**Prompt:** Copy the listing verbatim, beginning at the line that contains "Where should I click to: Click the Обновить" and ending after the line that contains "click(x=210, y=24)".

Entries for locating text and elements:
^^^^

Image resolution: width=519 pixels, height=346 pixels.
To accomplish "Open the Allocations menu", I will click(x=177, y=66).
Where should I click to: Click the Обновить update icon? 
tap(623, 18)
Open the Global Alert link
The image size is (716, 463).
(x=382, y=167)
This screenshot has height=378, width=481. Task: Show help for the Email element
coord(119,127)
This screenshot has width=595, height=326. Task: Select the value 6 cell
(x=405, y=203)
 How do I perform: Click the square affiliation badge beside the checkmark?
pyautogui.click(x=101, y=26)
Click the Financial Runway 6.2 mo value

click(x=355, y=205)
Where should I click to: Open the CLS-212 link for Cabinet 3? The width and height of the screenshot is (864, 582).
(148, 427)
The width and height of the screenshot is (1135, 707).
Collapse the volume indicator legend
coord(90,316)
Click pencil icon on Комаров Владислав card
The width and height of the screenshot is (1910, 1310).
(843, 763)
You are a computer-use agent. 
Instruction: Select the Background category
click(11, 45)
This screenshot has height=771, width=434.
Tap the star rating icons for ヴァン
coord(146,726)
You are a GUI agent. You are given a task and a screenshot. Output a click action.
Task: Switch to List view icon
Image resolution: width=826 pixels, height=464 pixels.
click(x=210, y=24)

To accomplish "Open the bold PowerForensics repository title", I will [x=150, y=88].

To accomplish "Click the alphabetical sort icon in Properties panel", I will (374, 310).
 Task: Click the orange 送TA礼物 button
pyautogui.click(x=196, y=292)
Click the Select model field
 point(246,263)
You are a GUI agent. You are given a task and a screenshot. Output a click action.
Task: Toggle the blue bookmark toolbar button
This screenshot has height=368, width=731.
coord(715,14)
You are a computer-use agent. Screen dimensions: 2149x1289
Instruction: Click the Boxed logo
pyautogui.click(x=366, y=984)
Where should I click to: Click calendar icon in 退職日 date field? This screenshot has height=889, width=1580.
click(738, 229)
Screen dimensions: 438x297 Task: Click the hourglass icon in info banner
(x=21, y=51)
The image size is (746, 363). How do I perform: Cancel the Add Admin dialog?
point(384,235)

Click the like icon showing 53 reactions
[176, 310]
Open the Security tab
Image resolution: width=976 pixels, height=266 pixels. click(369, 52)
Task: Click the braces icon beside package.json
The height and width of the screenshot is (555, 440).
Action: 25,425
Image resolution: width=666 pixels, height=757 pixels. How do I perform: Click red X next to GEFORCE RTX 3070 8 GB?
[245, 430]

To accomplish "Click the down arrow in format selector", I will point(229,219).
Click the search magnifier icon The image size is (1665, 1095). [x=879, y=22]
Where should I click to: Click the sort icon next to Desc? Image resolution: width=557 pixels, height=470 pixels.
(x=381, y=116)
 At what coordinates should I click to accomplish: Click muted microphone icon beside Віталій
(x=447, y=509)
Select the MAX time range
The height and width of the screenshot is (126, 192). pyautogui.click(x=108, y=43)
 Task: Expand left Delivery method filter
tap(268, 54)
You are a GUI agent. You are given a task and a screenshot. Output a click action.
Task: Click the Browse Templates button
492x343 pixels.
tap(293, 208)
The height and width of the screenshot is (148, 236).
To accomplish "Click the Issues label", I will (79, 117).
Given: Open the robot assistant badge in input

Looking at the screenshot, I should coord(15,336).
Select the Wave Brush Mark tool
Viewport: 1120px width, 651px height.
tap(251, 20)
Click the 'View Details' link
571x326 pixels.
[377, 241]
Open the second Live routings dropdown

^^^^

**Reply to the task:**
Where should I click to: Click the Обновить update icon? 
tap(623, 18)
Open the Global Alert link
The image size is (716, 463).
(x=382, y=167)
This screenshot has height=378, width=481. Task: Show help for the Email element
coord(119,127)
This screenshot has width=595, height=326. Task: Select the value 6 cell
(x=405, y=203)
 How do I perform: Click the square affiliation badge beside the checkmark?
pyautogui.click(x=101, y=26)
Click the Financial Runway 6.2 mo value

click(x=355, y=205)
Where should I click to: Open the CLS-212 link for Cabinet 3? The width and height of the screenshot is (864, 582).
(148, 427)
The width and height of the screenshot is (1135, 707).
Collapse the volume indicator legend
coord(90,316)
Click pencil icon on Комаров Владислав card
The width and height of the screenshot is (1910, 1310).
(843, 763)
You are a computer-use agent. 
Instruction: Select the Background category
click(11, 45)
This screenshot has height=771, width=434.
Tap the star rating icons for ヴァン
coord(146,726)
You are a GUI agent. You are given a task and a screenshot. Output a click action.
Task: Switch to List view icon
Image resolution: width=826 pixels, height=464 pixels.
click(x=210, y=24)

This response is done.